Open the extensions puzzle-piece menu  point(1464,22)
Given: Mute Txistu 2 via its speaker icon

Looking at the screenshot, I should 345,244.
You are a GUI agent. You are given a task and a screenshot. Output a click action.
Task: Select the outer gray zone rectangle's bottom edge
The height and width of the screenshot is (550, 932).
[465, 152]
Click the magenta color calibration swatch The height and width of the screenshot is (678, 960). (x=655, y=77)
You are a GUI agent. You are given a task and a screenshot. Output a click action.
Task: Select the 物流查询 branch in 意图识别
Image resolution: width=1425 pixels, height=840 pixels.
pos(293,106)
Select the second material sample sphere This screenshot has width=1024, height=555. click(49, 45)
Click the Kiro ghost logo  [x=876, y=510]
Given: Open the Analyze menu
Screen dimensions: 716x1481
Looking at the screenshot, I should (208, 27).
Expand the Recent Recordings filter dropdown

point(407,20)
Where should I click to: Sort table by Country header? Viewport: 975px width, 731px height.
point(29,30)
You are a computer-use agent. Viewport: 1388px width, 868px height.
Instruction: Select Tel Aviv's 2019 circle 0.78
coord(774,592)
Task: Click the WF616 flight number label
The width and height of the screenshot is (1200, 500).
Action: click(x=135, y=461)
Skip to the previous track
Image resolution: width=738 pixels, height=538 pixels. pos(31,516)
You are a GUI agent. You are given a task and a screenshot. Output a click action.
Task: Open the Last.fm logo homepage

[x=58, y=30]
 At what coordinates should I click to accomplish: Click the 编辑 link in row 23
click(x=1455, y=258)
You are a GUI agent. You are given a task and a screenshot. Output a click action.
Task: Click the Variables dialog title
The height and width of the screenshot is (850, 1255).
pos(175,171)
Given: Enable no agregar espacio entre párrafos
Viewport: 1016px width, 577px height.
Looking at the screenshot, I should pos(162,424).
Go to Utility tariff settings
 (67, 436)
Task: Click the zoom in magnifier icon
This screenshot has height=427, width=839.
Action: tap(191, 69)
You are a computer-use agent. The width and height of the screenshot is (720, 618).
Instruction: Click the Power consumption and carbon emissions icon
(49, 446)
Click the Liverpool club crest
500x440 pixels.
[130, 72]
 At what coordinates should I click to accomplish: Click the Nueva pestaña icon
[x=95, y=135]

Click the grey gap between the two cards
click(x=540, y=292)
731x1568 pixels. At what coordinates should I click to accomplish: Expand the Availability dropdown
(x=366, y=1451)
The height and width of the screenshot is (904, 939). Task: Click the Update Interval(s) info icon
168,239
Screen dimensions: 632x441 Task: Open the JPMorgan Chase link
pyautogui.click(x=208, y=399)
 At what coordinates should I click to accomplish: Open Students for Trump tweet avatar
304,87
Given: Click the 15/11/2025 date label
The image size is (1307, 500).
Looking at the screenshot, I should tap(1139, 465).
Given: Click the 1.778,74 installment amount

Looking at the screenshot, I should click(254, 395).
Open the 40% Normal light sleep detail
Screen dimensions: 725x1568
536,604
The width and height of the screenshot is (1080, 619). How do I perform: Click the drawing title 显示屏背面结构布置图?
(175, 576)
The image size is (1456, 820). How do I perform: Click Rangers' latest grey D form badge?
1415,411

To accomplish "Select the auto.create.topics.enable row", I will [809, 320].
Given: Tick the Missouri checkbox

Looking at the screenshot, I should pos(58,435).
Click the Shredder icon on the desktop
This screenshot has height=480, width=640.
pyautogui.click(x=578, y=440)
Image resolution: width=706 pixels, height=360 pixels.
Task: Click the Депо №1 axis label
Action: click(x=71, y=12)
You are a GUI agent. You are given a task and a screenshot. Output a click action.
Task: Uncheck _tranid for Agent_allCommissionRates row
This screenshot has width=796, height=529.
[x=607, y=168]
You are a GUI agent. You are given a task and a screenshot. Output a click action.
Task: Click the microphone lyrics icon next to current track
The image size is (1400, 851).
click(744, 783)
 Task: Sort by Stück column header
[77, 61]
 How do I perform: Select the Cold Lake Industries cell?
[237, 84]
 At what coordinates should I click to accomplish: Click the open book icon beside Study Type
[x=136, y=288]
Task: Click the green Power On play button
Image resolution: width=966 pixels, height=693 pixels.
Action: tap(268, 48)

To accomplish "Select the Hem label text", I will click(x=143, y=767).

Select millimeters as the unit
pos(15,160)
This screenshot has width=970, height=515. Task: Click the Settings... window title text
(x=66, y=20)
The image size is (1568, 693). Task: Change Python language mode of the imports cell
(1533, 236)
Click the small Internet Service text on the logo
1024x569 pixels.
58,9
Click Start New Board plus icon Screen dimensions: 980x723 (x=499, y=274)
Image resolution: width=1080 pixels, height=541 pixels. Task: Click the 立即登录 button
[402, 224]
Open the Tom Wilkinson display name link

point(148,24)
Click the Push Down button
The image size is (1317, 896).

-------------------------

• PROMPT
Give the number of lines in the material above that include the string "menu", with no further text.

• ANSWER BELOW
2